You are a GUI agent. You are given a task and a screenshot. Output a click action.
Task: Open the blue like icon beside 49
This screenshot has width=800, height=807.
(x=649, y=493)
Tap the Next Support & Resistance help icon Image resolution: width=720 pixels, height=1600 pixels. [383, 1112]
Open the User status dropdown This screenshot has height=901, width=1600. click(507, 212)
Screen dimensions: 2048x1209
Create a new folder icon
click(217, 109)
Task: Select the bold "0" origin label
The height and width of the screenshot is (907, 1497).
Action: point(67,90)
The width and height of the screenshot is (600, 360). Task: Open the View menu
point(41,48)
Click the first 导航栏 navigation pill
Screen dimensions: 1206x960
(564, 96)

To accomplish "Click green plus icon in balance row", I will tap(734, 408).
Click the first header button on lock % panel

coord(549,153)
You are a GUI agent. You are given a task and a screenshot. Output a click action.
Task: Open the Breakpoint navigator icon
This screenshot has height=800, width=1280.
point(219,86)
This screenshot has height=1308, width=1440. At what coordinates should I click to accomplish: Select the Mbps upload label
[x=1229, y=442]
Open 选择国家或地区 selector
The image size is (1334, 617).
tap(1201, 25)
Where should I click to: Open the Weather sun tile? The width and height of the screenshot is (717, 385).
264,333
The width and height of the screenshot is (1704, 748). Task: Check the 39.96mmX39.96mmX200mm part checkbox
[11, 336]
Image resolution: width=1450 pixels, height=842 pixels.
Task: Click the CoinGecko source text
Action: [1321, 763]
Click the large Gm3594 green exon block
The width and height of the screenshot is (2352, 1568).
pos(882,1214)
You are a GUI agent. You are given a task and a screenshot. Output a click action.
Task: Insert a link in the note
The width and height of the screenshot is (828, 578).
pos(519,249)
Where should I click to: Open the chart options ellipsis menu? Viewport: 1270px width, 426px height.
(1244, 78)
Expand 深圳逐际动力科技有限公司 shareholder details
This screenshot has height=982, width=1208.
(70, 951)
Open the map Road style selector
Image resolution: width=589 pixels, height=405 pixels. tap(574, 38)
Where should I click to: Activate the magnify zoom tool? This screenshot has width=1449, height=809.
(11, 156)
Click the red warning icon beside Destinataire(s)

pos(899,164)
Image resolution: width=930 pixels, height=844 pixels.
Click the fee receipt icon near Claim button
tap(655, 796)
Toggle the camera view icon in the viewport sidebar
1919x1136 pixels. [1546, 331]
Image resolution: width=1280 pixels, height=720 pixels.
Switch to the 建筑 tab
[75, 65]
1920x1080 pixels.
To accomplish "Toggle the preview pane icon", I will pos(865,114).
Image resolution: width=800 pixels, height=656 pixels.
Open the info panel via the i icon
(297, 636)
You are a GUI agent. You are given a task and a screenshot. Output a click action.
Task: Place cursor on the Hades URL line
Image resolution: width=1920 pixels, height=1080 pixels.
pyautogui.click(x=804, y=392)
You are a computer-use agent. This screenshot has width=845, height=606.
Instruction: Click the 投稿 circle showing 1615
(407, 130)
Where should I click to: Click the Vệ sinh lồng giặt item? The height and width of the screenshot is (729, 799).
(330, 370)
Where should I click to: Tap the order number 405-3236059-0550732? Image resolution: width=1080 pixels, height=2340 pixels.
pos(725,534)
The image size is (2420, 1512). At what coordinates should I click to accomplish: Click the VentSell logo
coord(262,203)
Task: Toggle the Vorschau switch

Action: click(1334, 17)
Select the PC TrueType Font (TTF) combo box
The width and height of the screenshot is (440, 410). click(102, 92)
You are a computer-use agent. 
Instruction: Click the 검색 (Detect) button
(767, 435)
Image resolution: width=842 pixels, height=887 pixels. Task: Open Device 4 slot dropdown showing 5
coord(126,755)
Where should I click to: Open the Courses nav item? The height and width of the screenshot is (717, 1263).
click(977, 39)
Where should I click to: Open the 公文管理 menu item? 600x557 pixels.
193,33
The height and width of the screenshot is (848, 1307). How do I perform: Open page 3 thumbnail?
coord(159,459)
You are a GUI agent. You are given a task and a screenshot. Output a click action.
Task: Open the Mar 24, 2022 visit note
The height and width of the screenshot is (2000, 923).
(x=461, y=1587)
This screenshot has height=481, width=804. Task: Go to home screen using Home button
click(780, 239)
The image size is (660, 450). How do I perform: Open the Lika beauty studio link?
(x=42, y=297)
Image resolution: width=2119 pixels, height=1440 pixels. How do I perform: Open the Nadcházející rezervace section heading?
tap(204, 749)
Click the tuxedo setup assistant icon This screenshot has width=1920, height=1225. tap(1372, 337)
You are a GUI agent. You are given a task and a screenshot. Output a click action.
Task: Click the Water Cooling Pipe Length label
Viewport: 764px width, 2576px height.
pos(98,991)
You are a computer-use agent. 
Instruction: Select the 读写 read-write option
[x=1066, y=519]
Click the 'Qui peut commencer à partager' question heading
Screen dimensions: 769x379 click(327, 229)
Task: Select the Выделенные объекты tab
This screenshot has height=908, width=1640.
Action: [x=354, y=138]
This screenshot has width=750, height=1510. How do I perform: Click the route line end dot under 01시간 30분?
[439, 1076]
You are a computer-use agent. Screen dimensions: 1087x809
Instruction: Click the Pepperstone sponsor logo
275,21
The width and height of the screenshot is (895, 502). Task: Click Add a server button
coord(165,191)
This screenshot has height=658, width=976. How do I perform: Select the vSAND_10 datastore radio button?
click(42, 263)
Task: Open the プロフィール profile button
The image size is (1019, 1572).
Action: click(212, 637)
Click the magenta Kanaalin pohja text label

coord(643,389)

- _Aim of the exercise_
Please transcribe all of the lines above exactly as they appear.

- _Answer to this exercise_
You are a GUI agent. You are given a task and a screenshot. Output a click action.
Task: Open the blue like icon beside 49
This screenshot has width=800, height=807.
(x=649, y=493)
Tap the Next Support & Resistance help icon Image resolution: width=720 pixels, height=1600 pixels. [383, 1112]
Open the User status dropdown This screenshot has height=901, width=1600. click(507, 212)
Screen dimensions: 2048x1209
Create a new folder icon
click(217, 109)
Task: Select the bold "0" origin label
The height and width of the screenshot is (907, 1497).
Action: point(67,90)
The width and height of the screenshot is (600, 360). Task: Open the View menu
point(41,48)
Click the first 导航栏 navigation pill
Screen dimensions: 1206x960
(564, 96)

To accomplish "Click green plus icon in balance row", I will tap(734, 408).
Click the first header button on lock % panel

coord(549,153)
You are a GUI agent. You are given a task and a screenshot. Output a click action.
Task: Open the Breakpoint navigator icon
This screenshot has height=800, width=1280.
point(219,86)
This screenshot has height=1308, width=1440. At what coordinates should I click to accomplish: Select the Mbps upload label
[x=1229, y=442]
Open 选择国家或地区 selector
The image size is (1334, 617).
tap(1201, 25)
Where should I click to: Open the Weather sun tile? The width and height of the screenshot is (717, 385).
264,333
The width and height of the screenshot is (1704, 748). Task: Check the 39.96mmX39.96mmX200mm part checkbox
[11, 336]
Image resolution: width=1450 pixels, height=842 pixels.
Task: Click the CoinGecko source text
Action: [1321, 763]
Click the large Gm3594 green exon block
The width and height of the screenshot is (2352, 1568).
pos(882,1214)
You are a GUI agent. You are given a task and a screenshot. Output a click action.
Task: Insert a link in the note
The width and height of the screenshot is (828, 578).
pos(519,249)
Where should I click to: Open the chart options ellipsis menu? Viewport: 1270px width, 426px height.
(1244, 78)
Expand 深圳逐际动力科技有限公司 shareholder details
This screenshot has height=982, width=1208.
(70, 951)
Open the map Road style selector
Image resolution: width=589 pixels, height=405 pixels. tap(574, 38)
Where should I click to: Activate the magnify zoom tool? This screenshot has width=1449, height=809.
(11, 156)
Click the red warning icon beside Destinataire(s)

pos(899,164)
Image resolution: width=930 pixels, height=844 pixels.
Click the fee receipt icon near Claim button
tap(655, 796)
Toggle the camera view icon in the viewport sidebar
1919x1136 pixels. [1546, 331]
Image resolution: width=1280 pixels, height=720 pixels.
Switch to the 建筑 tab
[75, 65]
1920x1080 pixels.
To accomplish "Toggle the preview pane icon", I will pos(865,114).
Image resolution: width=800 pixels, height=656 pixels.
Open the info panel via the i icon
(297, 636)
You are a GUI agent. You are given a task and a screenshot. Output a click action.
Task: Place cursor on the Hades URL line
Image resolution: width=1920 pixels, height=1080 pixels.
pyautogui.click(x=804, y=392)
You are a computer-use agent. This screenshot has width=845, height=606.
Instruction: Click the 投稿 circle showing 1615
(407, 130)
Where should I click to: Click the Vệ sinh lồng giặt item? The height and width of the screenshot is (729, 799).
(330, 370)
Where should I click to: Tap the order number 405-3236059-0550732? Image resolution: width=1080 pixels, height=2340 pixels.
pos(725,534)
The image size is (2420, 1512). At what coordinates should I click to accomplish: Click the VentSell logo
coord(262,203)
Task: Toggle the Vorschau switch

Action: click(1334, 17)
Select the PC TrueType Font (TTF) combo box
The width and height of the screenshot is (440, 410). click(102, 92)
You are a computer-use agent. 
Instruction: Click the 검색 (Detect) button
(767, 435)
Image resolution: width=842 pixels, height=887 pixels. Task: Open Device 4 slot dropdown showing 5
coord(126,755)
Where should I click to: Open the Courses nav item? The height and width of the screenshot is (717, 1263).
click(977, 39)
Where should I click to: Open the 公文管理 menu item? 600x557 pixels.
193,33
The height and width of the screenshot is (848, 1307). How do I perform: Open page 3 thumbnail?
coord(159,459)
You are a GUI agent. You are given a task and a screenshot. Output a click action.
Task: Open the Mar 24, 2022 visit note
The height and width of the screenshot is (2000, 923).
(x=461, y=1587)
This screenshot has height=481, width=804. Task: Go to home screen using Home button
click(780, 239)
The image size is (660, 450). How do I perform: Open the Lika beauty studio link?
(x=42, y=297)
Image resolution: width=2119 pixels, height=1440 pixels. How do I perform: Open the Nadcházející rezervace section heading?
tap(204, 749)
Click the tuxedo setup assistant icon This screenshot has width=1920, height=1225. tap(1372, 337)
You are a GUI agent. You are given a task and a screenshot. Output a click action.
Task: Click the Water Cooling Pipe Length label
Viewport: 764px width, 2576px height.
pos(98,991)
You are a computer-use agent. 
Instruction: Select the 读写 read-write option
[x=1066, y=519]
Click the 'Qui peut commencer à partager' question heading
Screen dimensions: 769x379 click(327, 229)
Task: Select the Выделенные объекты tab
This screenshot has height=908, width=1640.
Action: [x=354, y=138]
This screenshot has width=750, height=1510. How do I perform: Click the route line end dot under 01시간 30분?
[439, 1076]
You are a computer-use agent. Screen dimensions: 1087x809
Instruction: Click the Pepperstone sponsor logo
275,21
The width and height of the screenshot is (895, 502). Task: Click Add a server button
coord(165,191)
This screenshot has height=658, width=976. How do I perform: Select the vSAND_10 datastore radio button?
click(42, 263)
Task: Open the プロフィール profile button
The image size is (1019, 1572).
Action: click(212, 637)
Click the magenta Kanaalin pohja text label

coord(643,389)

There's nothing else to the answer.